Animation showing where Saxons, Angles and Iutis would have settled themselves in Britain according to Bede’s “Historia ecclesiastica gentis Anglorum” (I,15). Image elaborated from Google Earth.

Therefore, Bede connects some of the groups of people inhabiting Britain during his time to the Saxones, Angli, and Iuti arrived from overseas. In particular, he states that the Cantuarii and Uictuarii descend from the Iuti, the Orientales Saxones, Meridiani Saxones, and Occidui Saxones from the Saxones, and the Orientales Angli, Mediterranei Angli, Merci, and Nordanhymbrorum progenies from the Angli. Only as far as the Angli are concerned, Bede traces the lineage of the duces who first would have entered Britain, connecting them to Woden.

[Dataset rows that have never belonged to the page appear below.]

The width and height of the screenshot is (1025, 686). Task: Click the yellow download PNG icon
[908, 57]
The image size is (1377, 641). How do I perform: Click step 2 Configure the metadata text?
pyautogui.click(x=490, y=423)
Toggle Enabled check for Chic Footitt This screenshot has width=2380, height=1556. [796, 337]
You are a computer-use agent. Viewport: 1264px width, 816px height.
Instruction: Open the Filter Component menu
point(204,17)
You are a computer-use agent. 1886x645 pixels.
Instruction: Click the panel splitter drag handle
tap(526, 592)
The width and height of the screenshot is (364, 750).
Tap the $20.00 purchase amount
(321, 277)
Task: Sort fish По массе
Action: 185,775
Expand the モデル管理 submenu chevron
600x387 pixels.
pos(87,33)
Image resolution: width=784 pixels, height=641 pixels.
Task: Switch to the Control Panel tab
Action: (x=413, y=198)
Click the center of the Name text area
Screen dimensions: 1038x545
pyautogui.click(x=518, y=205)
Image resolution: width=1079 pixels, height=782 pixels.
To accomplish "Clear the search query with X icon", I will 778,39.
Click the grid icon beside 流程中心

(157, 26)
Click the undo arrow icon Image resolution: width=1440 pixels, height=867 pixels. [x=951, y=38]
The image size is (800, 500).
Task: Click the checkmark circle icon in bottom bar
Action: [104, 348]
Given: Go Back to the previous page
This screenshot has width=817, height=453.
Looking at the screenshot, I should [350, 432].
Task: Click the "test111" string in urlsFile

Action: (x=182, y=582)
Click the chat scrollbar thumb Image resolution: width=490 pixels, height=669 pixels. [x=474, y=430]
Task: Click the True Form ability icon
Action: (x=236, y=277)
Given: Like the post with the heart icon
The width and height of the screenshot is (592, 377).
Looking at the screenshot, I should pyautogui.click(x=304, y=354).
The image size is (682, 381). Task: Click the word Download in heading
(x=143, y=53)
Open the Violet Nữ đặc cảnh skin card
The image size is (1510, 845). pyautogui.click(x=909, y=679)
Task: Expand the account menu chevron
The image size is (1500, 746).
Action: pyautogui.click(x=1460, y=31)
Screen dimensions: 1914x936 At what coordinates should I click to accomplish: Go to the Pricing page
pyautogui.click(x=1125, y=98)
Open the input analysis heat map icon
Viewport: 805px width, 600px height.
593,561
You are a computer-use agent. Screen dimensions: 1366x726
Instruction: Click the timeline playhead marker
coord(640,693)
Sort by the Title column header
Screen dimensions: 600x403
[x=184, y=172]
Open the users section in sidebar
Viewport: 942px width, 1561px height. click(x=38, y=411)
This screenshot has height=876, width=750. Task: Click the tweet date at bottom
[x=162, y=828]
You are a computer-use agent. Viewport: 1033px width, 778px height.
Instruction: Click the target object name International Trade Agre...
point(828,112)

Written sources and archaeological data reveal that identity representations between groups of people inhabiting Britain during the 5th – 7th century CE were more complex and less linear than described by Bede. While sunken-floored buildings strictly connected to Continental construction techniques are present in Britain already in the 5th century, archaeology shows increasing large-scale political hierarchisation only from the late 6th century. At the same time, the document known as “The Tribal Hidage” indicates that at least thirty-four political units existed in early medieval Britain south of the river Humber.

The information at disposal suggests that Bede’s writings offer insights into changeable hegemonic narratives elaborated over several decades, when fluid identities that coexisted in a multilingual and multicultural asset were slowly coalescing into larger but still unstable political realities.

The past in the present

Discussions about past people require in-depth reflections on the present. The fact that histories necessarily result from selections, re-ordering, interpretations, and expositions of events implies that no history can ever be a mere description of objective truths. They always convey messages or narratives that try to make sense of the past. This does not mean that historical truths do not exist and cannot be reconstructed, but that the ways they are presented always depend on subjective points of view.

Efforts in tracing direct lineages between past and present people to legitimise privileges is anachronistic and dangerous. Tragic examples are the historical manipulations around Romans, Germans, Aryans, Lombards, Anglo-Saxons, Gauls, etc. that served nationalist and racist propagandas in 19th – 20th century Europe. These mechanisms were based on the false assumption that genetics and what is perceived as the “character” of a population are somehow interrelated.

Such essentialist views overlook the complexity of historical events over centuries of mobility, migrations, trades, wars, and social, economic and political changes. Awareness of unavoidable bias is essential. Bede’s authorship of the “Historia ecclesiastica gentis Anglorum” is an historical truth. However, to say that he wrote a history of the English people, of the English nation, of the Church of England, of the Anglo-Saxon or Anglian Church, etc. depends on subjective choices.